◆ Instructions to follow
Your response must be made up of each line in the data below that contains the string "click".

[Stored data]
[Start of section]

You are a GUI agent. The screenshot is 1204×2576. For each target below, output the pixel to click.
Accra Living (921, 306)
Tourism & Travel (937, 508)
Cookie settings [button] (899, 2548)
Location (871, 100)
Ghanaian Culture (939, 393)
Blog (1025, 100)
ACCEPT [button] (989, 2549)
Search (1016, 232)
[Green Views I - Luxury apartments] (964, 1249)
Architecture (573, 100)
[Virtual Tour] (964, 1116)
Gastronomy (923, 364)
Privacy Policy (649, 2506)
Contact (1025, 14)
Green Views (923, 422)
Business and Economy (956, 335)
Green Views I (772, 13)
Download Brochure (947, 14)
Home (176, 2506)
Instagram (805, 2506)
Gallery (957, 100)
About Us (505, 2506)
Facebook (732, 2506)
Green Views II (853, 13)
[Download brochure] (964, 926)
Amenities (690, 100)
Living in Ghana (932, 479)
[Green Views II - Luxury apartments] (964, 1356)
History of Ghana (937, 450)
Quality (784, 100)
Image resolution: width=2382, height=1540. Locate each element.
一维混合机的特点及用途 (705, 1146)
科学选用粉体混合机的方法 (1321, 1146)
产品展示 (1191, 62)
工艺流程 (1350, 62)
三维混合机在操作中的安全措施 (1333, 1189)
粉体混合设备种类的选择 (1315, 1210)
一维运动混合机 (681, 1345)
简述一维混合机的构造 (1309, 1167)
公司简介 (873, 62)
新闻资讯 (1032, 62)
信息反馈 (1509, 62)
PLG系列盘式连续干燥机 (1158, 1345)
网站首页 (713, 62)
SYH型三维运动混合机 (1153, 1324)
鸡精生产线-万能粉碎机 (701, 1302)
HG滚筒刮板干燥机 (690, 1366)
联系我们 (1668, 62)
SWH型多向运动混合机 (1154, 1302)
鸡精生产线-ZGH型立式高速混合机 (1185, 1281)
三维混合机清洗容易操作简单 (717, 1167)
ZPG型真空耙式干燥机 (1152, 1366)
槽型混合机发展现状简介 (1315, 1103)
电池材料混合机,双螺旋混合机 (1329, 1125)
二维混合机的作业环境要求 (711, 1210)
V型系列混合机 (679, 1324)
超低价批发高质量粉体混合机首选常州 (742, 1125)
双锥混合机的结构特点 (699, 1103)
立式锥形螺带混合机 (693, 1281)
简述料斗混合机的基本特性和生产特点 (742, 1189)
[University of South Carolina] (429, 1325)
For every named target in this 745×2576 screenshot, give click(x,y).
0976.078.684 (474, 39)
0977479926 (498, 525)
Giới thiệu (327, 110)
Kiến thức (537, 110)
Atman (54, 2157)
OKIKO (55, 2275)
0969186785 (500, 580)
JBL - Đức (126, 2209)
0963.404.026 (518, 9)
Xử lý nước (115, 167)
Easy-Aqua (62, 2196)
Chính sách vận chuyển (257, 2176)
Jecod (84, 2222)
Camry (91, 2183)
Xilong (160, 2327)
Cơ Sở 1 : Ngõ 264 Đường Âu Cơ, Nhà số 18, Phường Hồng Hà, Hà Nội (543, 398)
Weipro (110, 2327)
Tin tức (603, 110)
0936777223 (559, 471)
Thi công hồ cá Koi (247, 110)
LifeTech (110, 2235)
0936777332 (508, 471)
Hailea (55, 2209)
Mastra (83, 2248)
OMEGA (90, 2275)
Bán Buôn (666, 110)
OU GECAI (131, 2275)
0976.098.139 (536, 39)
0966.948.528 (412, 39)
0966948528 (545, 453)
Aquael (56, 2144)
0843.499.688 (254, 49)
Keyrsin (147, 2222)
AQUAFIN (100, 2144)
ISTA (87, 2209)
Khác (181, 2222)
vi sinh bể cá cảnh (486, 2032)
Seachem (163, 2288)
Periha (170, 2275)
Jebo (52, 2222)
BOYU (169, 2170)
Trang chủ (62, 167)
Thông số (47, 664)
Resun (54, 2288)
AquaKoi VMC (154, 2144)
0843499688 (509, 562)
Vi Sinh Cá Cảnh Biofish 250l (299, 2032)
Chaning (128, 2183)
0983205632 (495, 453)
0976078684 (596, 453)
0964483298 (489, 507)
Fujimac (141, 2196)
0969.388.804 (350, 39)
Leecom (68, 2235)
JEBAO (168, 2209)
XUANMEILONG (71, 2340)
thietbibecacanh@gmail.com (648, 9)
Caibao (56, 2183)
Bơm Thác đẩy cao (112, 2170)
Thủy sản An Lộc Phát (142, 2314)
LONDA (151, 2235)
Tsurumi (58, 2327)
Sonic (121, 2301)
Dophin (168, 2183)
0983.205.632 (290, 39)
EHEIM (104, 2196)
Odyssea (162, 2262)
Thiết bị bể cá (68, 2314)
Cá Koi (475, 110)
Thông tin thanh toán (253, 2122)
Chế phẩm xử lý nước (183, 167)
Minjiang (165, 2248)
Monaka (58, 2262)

[End of section]

◆ Solution to the problem
You are a GUI agent. The screenshot is 1204×2576. For each target below, output the pixel to click.
For every named target in this 745×2576 screenshot, give click(x,y).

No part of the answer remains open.